Extract every line of the records that contains the word "dimensions", copying each line in full.

** start of RECORDS TO PROCESS **

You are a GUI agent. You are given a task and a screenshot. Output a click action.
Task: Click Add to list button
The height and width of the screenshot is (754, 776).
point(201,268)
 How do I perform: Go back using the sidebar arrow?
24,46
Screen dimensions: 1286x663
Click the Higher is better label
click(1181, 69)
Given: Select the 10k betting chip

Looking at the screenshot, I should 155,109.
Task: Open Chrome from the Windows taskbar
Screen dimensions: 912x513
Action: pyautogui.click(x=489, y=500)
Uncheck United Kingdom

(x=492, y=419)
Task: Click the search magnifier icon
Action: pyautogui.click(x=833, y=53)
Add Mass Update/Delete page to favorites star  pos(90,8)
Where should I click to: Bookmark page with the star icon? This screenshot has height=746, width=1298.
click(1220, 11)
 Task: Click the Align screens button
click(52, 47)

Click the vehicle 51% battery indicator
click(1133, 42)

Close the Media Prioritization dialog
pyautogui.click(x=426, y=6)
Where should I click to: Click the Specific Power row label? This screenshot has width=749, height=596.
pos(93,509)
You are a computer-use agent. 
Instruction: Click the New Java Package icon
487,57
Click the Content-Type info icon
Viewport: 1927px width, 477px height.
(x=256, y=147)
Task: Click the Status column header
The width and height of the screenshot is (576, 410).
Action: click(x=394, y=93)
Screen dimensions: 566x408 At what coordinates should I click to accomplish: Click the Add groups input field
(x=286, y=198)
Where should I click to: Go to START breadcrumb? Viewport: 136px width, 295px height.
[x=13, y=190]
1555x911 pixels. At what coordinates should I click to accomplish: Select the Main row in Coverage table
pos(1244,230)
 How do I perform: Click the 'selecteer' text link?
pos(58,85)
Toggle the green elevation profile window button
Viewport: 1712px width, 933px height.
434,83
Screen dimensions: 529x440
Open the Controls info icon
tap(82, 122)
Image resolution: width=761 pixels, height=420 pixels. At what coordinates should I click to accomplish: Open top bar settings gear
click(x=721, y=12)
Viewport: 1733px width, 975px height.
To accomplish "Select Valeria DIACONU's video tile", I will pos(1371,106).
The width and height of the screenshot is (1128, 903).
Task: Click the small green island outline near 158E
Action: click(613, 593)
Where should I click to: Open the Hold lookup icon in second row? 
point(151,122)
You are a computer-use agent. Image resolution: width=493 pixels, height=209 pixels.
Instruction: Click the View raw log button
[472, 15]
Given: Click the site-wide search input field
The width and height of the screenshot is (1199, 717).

** end of RECORDS TO PROCESS **

◆ ANSWER TO THE EXERCISE:
Screen dimensions: 1286x663
Screen dimensions: 912x513
Screen dimensions: 566x408 At what coordinates should I click to accomplish: Click the Add groups input field
Screen dimensions: 529x440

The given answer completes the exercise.